Given the likelihood that many patients diagnosed as having major depressive disorder with mixed features will eventually prove to have bipolar disorder, and the indications that antidepressants are relatively ineffective, and potentially dangerous, when used to treat bipolar disorder, lurasidone appears to be an attractive treatment choice despite its high cost and the attendant out-of-pocket expenses for most patients.
A number of caveats apply, however. First, when reviewing any literature that concerns relationships between treatment response and diagnostic subtypes, clinicians should remember that differences in response rates between conditions are not equivalent to differences in effectiveness as quantified by effect sizes. A lower placebo response rate for one diagnostic category, e.g., mixed states, can account entirely for the seemingly higher rate of improvement or recovery seen in a comparison category, e.g., non-mixed states. Notably, there appear to be no head-to-head comparisons between bipolar depression groups with and without mixed features as to response rates or effect sizes for any mood stabilizer or atypical antipsychotic. Thus, in the absence of direct evidence that medications that are effective, in comparison to placebo, for bipolar depression will not also be effective, relative to placebo, for bipolar depression with mixed features, cost considerations for a new agent loom larger. Indeed, a recent meta-analysis showed pooled effect sizes in placebo-controlled trials targeting bipolar depression of less than 6 for carbamazepine, valproate, lamotrigine, quetiapine, and olanzapine combined with fluoxetine (
10). The number needed to treat for lamotrigine was 23.6, but it ranged from 4.0 to 8.8 for the remaining drugs. All of these medications can be prescribed generically. They have not been validated for mixed states, because pharmaceutical companies lose their financial incentive to conduct the additional clinical trials necessary to validate older drugs’ effectiveness in new conditions when they become generic.
The design of the Suppes et al. study involves what is likely to have been an important departure from the DSM-5 criteria for a mixed specifier. First, the requirement that the mixed state exist throughout the major depressive episode was relaxed to one in which the persistence of manic symptoms for only 2 weeks before screening sufficed. Second, the DSM-5 mixed specifier requires a minimum of three manic symptoms, but participants in the Suppes et al. study needed only two. This is particularly notable given that the effect size for lurasidone against placebo was substantially lower for individuals with three manic symptoms than for those with only two.

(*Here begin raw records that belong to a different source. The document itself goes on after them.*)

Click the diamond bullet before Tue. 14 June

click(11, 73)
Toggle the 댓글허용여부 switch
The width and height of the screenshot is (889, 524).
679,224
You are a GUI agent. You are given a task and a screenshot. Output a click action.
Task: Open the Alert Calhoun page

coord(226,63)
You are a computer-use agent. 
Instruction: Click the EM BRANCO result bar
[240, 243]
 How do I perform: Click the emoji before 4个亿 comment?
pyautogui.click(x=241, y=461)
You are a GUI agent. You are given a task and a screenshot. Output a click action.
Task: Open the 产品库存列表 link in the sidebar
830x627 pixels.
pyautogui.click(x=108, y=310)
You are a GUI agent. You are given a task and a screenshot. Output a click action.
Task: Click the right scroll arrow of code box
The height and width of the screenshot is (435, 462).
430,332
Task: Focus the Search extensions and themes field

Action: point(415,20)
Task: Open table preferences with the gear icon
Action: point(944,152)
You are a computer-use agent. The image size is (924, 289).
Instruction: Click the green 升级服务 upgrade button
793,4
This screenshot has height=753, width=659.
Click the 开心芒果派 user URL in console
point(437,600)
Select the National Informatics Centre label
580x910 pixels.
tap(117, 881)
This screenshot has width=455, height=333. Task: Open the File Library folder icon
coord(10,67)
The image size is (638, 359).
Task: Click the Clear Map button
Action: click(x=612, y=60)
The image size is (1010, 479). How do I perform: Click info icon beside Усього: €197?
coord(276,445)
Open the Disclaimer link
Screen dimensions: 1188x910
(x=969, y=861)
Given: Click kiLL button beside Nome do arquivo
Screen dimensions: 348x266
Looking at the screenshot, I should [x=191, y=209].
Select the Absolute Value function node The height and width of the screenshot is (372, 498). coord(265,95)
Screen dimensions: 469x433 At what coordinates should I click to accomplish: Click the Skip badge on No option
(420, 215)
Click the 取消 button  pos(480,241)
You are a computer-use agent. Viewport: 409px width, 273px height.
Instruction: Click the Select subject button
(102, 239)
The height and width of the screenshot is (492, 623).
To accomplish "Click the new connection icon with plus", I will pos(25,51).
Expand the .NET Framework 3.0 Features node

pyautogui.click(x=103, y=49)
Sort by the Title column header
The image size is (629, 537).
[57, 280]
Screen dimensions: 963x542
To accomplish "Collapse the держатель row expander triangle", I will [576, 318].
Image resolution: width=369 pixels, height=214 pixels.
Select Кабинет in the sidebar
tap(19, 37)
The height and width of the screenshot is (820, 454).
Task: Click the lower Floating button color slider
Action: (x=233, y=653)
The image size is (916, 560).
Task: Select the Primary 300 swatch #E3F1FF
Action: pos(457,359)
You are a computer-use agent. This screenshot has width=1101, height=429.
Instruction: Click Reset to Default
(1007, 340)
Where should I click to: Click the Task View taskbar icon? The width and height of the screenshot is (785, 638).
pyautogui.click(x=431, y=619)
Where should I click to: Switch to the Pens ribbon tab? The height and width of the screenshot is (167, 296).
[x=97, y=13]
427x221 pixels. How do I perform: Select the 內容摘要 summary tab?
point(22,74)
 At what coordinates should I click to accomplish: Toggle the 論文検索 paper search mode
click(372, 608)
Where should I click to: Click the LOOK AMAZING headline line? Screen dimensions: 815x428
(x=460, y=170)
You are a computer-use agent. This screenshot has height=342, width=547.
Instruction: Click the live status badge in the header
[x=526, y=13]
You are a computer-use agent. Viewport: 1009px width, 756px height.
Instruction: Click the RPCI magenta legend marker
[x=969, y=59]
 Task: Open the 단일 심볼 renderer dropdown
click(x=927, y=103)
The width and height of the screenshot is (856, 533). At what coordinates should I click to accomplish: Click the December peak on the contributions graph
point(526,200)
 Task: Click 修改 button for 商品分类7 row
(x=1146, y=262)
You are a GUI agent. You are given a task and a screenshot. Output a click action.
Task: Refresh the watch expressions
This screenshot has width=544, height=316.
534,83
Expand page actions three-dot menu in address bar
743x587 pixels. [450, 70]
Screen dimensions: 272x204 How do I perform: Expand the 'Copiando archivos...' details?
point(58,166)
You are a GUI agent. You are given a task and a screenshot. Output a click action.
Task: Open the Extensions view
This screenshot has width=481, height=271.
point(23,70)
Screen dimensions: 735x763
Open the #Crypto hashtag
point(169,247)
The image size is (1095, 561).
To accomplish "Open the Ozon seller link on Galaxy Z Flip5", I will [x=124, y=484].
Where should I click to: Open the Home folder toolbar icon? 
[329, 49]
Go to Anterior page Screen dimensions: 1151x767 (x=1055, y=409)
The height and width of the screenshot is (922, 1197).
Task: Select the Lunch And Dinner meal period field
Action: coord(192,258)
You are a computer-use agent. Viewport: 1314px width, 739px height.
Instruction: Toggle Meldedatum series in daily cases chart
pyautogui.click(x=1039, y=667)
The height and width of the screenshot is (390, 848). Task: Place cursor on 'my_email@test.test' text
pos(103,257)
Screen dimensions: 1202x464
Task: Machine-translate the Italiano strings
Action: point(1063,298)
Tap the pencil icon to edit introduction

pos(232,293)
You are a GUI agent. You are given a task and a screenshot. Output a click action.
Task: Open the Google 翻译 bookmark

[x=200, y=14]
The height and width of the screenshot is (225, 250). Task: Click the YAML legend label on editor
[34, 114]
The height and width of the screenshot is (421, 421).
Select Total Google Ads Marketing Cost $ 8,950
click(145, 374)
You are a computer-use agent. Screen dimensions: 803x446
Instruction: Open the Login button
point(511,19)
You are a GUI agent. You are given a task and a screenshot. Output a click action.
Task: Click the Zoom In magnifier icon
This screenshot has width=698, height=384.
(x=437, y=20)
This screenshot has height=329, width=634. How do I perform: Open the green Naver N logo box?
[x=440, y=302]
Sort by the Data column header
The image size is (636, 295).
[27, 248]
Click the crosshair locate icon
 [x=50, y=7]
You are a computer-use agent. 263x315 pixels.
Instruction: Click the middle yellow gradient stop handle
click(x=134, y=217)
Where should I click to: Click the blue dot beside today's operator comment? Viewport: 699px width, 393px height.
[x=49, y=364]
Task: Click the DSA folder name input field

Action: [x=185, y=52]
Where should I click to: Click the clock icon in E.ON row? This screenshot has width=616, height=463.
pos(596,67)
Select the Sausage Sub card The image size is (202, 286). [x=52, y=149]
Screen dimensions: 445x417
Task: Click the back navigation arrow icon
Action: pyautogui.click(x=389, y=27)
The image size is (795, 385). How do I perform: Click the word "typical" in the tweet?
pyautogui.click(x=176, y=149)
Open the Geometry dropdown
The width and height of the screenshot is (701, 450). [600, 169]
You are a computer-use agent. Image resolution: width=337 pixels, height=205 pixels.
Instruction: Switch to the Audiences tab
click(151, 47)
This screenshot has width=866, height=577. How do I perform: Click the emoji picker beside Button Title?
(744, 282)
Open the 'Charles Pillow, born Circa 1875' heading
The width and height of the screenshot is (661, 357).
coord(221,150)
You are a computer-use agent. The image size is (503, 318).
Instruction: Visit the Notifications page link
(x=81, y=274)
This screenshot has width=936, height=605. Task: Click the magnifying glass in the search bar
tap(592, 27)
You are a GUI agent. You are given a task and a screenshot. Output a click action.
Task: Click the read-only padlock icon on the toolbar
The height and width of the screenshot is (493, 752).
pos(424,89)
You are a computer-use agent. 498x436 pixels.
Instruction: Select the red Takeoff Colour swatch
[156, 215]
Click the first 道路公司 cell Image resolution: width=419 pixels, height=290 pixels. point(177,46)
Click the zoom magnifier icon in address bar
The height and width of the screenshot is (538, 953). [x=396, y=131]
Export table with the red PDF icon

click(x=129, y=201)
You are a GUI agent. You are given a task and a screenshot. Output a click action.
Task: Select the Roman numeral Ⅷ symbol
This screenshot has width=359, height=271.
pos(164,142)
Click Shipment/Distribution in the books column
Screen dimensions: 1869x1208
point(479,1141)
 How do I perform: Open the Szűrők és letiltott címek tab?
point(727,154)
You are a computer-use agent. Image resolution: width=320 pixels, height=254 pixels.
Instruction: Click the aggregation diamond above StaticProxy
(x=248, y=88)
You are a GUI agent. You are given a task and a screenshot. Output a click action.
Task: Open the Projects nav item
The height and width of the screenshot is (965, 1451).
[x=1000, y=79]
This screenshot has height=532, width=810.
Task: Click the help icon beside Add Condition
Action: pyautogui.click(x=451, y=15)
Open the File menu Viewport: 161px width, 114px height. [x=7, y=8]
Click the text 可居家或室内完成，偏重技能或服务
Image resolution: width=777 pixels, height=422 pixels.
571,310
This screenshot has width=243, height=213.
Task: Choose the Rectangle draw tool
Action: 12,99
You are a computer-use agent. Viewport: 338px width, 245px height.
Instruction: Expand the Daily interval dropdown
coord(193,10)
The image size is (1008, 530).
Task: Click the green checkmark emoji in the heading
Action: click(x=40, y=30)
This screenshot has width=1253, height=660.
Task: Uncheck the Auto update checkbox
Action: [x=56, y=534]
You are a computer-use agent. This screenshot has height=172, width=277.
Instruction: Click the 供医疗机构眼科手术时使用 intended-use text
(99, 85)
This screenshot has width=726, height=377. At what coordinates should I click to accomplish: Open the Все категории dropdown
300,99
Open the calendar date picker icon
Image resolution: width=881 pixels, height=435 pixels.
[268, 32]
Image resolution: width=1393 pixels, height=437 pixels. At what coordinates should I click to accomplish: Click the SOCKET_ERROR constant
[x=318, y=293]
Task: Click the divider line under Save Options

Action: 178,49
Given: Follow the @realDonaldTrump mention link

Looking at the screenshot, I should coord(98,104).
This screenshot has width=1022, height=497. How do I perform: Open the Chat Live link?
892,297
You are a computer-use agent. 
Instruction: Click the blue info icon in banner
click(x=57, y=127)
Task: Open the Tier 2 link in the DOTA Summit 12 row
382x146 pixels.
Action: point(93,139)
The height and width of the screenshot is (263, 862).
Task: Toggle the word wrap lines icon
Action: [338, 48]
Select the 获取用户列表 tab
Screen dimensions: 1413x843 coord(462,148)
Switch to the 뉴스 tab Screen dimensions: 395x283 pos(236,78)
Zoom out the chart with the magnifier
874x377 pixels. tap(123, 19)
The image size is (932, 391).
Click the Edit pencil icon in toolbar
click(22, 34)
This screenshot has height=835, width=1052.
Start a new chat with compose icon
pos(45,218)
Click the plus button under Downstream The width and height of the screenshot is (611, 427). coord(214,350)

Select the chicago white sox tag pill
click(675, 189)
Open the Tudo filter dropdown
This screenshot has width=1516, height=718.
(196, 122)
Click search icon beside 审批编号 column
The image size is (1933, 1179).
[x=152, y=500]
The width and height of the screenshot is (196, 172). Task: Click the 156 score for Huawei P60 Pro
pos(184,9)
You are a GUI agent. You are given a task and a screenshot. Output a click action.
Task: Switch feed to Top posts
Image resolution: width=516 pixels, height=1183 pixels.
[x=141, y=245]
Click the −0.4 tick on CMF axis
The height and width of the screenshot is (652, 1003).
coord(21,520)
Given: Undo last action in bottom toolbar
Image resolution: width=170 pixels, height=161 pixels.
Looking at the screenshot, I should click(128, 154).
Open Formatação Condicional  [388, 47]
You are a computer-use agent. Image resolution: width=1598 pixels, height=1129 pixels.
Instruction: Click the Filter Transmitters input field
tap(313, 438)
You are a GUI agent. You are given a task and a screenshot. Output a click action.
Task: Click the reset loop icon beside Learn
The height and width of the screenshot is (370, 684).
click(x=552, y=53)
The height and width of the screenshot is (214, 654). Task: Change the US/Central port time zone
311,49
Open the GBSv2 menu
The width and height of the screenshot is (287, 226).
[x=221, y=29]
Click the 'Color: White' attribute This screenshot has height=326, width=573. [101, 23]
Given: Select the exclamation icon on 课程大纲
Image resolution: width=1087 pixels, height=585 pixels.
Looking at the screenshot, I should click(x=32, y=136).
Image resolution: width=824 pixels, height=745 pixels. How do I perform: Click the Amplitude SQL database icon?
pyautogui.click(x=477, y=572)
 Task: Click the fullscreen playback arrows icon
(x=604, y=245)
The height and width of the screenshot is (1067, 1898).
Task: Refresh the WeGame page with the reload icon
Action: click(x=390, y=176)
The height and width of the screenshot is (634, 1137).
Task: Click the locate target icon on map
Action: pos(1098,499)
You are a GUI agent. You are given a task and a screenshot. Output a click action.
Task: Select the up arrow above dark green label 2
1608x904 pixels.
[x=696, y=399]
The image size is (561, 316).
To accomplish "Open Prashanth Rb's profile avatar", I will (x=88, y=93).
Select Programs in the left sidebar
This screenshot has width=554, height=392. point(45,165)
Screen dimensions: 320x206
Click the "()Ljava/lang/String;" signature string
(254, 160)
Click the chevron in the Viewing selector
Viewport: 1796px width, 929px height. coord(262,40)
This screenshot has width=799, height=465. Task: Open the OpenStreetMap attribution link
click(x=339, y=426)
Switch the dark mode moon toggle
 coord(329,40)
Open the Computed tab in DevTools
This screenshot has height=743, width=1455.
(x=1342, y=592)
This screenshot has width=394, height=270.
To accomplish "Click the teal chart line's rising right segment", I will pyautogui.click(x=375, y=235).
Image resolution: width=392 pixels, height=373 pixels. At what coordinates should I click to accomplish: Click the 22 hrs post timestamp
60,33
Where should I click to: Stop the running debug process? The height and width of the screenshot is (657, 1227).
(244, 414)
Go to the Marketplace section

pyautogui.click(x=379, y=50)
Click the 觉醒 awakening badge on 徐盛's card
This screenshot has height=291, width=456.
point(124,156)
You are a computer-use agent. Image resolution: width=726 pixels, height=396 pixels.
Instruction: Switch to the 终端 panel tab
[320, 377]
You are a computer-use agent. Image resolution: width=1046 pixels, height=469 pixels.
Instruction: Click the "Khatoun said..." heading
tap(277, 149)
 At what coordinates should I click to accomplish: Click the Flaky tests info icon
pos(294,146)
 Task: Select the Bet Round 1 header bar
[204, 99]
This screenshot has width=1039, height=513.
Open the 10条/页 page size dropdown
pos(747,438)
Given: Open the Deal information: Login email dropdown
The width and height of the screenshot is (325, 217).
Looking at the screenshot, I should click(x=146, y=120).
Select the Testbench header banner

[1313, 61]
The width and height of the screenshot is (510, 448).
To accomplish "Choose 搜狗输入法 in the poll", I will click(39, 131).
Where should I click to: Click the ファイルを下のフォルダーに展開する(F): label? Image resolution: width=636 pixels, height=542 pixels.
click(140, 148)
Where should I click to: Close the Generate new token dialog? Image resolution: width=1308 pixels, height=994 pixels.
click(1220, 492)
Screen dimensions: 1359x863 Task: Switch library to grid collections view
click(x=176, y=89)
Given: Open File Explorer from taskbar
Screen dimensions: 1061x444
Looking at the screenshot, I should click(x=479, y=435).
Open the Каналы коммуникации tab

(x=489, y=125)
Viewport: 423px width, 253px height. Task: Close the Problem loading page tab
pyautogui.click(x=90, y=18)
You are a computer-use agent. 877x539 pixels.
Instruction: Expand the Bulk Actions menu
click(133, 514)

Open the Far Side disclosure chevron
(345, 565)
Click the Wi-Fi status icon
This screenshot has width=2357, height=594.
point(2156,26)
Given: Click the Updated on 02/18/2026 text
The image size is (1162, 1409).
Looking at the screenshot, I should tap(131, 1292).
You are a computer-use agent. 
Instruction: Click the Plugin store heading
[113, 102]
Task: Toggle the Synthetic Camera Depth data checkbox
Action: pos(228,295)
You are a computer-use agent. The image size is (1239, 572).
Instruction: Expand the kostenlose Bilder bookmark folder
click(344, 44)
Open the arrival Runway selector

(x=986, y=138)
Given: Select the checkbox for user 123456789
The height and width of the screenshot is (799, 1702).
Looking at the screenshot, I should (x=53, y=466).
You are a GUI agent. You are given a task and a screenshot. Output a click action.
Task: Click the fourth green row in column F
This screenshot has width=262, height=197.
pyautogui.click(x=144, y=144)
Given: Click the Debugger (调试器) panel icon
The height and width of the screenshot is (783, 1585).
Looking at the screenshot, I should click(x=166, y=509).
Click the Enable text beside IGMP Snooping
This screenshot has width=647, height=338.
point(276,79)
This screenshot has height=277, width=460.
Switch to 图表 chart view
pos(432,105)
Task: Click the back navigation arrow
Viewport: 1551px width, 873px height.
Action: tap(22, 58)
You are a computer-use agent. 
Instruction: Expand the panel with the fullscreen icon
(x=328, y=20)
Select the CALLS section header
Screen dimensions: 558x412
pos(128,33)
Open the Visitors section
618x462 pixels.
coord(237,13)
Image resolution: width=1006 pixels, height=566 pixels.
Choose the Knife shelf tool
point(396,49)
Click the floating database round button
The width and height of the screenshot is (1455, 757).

Also relevant are earlier findings that the presence of three symptoms provided an optimum prediction of which patients eventually switched to a bipolar disorder during a lengthy follow-up (
6).
Thus, clinicians now have available a well-tolerated atypical antipsychotic that is the only medication expressly shown to be effective in bipolar depression that is accompanied by at least some manic symptoms. The question of whether it offers benefits over those mood stabilizers and atypical antidepressants that have been shown to be useful in bipolar depression and are now available in generic form may well remain unanswered. Third-party payers now routinely require clinicians to justify the use of expensive medications before inexpensive ones have been tried, and it remains to be seen whether the evidence from this study will satisfy them.